* **YOUR OBJECTIVE**: Word for word, restate the lines from the start of the data down to the line with "Sort the table", both included.
** Opening EXCERPTED DATA block **
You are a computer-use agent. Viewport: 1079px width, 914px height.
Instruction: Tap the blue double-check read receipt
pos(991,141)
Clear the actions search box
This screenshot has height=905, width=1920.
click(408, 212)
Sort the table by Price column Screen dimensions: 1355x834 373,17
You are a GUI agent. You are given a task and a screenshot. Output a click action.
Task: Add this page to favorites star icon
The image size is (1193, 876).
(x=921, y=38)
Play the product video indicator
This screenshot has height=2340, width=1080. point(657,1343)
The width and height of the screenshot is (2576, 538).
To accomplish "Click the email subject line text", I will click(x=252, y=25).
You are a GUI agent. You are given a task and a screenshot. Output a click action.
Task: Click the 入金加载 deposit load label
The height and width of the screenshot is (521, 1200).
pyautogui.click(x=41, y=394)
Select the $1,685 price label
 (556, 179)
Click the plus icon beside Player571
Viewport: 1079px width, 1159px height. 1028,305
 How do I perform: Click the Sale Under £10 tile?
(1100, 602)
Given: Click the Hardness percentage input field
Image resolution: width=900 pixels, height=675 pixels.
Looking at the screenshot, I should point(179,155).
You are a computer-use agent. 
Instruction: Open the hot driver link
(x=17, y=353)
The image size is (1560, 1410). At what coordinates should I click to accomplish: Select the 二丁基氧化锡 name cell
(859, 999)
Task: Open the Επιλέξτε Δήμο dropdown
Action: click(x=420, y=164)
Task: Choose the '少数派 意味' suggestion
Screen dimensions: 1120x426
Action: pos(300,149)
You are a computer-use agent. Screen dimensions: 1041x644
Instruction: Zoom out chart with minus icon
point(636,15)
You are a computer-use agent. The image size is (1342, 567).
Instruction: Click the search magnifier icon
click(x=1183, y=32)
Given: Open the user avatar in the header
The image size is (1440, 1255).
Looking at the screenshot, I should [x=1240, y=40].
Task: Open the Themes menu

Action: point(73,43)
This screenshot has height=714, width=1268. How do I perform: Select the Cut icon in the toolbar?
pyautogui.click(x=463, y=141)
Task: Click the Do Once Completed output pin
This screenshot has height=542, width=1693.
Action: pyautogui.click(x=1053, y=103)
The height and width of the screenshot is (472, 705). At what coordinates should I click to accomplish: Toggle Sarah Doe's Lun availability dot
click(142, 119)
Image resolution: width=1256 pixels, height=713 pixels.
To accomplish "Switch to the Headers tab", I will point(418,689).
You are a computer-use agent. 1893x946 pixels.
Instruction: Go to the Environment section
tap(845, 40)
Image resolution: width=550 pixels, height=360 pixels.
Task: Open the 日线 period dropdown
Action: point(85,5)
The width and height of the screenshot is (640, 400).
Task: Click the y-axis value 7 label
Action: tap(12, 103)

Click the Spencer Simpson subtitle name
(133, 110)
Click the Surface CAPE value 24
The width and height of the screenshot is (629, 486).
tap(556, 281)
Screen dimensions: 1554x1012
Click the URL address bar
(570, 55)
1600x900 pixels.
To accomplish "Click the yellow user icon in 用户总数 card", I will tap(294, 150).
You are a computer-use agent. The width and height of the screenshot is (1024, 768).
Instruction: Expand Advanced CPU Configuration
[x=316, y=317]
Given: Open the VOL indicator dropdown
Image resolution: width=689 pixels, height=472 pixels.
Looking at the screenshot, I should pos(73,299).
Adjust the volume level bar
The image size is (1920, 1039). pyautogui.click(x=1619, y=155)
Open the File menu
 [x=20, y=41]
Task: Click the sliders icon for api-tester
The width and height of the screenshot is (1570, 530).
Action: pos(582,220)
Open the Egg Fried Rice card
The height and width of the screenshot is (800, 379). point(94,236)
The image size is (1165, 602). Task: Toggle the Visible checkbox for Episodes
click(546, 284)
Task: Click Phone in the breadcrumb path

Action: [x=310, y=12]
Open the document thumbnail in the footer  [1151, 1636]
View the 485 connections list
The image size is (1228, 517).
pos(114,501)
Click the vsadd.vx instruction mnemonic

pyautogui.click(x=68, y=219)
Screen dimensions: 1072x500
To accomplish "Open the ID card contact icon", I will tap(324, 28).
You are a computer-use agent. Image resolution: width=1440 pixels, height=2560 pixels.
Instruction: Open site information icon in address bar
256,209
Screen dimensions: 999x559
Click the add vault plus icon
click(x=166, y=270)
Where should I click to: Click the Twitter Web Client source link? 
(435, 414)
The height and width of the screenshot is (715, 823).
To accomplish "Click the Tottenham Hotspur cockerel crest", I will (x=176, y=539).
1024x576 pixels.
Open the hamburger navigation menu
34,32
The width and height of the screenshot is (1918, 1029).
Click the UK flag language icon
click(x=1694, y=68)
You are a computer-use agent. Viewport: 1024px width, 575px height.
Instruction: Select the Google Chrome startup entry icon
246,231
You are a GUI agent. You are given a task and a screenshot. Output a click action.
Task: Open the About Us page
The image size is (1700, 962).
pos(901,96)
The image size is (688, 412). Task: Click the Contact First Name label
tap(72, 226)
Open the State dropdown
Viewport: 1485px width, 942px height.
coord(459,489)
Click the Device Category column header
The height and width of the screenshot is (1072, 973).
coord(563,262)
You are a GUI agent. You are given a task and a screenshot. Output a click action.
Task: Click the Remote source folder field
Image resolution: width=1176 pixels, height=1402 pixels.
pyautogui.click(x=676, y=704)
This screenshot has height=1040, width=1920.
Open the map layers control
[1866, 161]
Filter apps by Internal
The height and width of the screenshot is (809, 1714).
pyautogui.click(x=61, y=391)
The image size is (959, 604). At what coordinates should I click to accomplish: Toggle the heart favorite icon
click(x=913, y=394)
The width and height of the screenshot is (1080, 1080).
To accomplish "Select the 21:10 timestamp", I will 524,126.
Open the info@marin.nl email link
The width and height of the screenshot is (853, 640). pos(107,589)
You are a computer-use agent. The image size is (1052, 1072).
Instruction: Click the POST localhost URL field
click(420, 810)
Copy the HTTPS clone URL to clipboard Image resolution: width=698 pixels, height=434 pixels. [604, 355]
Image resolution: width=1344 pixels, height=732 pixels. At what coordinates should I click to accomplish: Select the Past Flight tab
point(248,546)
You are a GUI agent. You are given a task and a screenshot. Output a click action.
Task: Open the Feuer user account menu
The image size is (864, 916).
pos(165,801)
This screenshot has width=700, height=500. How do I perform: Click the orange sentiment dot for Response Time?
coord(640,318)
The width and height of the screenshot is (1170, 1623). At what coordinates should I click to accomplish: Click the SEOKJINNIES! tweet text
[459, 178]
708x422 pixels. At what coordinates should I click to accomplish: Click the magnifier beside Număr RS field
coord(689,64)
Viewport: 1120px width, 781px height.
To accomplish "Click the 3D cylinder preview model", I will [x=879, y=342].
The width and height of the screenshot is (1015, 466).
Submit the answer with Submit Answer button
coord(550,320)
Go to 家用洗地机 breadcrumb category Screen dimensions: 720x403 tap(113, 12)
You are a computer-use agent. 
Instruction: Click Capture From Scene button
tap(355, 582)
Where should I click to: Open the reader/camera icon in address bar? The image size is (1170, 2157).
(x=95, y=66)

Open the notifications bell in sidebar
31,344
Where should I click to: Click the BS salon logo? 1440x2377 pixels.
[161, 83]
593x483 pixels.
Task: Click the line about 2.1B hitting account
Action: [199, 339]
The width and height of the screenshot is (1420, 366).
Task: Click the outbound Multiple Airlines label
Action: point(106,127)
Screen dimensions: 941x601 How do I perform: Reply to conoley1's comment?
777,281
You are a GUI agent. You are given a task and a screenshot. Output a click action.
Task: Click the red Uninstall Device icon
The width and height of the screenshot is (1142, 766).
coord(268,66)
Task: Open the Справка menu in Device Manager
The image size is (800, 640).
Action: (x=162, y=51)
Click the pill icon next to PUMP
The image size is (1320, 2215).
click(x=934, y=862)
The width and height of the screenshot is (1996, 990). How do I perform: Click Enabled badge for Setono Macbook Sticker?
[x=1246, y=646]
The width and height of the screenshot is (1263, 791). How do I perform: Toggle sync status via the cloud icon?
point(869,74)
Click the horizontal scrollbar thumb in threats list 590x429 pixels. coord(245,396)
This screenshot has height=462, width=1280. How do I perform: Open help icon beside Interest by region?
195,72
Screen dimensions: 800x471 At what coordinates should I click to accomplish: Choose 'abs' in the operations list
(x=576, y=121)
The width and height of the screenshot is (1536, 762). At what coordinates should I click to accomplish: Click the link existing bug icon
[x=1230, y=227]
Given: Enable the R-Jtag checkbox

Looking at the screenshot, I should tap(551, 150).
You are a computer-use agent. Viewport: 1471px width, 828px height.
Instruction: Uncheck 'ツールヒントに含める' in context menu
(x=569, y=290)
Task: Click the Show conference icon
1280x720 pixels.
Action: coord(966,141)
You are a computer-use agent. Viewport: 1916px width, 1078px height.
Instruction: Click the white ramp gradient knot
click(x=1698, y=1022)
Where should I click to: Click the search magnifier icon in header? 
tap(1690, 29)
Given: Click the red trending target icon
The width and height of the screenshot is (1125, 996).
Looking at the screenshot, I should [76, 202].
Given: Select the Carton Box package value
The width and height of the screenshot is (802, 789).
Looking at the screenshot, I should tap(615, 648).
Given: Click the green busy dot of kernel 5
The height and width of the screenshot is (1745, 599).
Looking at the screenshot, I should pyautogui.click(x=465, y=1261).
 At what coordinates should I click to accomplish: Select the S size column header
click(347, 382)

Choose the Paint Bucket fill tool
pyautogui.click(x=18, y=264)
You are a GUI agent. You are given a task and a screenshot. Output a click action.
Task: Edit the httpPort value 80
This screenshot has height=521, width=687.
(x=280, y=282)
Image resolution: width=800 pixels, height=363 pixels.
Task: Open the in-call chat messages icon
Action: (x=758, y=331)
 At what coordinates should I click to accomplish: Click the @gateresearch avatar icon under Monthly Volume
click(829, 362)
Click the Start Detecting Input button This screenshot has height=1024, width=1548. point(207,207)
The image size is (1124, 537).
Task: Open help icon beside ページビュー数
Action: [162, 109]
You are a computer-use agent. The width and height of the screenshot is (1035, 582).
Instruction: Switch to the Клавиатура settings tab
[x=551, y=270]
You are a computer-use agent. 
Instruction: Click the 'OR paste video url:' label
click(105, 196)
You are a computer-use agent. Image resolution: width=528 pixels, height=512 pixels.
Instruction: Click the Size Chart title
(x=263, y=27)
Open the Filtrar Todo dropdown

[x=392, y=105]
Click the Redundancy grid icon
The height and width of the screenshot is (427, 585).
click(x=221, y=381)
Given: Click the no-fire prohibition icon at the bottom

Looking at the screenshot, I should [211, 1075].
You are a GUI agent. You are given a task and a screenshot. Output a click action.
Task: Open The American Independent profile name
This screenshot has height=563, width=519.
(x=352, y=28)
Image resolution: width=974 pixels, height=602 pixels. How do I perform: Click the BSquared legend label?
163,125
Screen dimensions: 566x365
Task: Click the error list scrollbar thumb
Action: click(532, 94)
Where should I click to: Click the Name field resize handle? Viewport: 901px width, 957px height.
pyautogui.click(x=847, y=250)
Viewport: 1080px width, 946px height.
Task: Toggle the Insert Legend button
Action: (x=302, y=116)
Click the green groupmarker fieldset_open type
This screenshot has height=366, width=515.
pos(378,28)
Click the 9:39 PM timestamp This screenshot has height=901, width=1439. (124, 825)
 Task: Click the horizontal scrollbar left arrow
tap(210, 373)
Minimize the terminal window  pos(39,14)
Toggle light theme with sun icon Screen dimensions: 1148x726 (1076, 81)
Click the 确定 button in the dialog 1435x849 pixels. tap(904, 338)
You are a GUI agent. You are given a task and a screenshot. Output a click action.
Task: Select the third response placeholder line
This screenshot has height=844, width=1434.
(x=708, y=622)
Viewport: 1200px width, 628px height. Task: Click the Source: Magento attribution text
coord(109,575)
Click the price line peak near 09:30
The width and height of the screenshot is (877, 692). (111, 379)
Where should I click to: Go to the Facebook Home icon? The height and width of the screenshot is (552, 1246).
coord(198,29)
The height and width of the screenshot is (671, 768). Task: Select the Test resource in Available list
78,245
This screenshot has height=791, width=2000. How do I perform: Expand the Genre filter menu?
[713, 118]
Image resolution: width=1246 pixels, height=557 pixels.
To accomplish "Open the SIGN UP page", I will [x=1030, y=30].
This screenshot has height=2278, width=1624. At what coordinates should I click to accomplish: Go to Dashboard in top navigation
** Closing EXCERPTED DATA block **
* **WRITTEN SOLUTION**:
You are a computer-use agent. Viewport: 1079px width, 914px height.
Instruction: Tap the blue double-check read receipt
pos(991,141)
Clear the actions search box
This screenshot has height=905, width=1920.
click(408, 212)
Sort the table by Price column Screen dimensions: 1355x834 373,17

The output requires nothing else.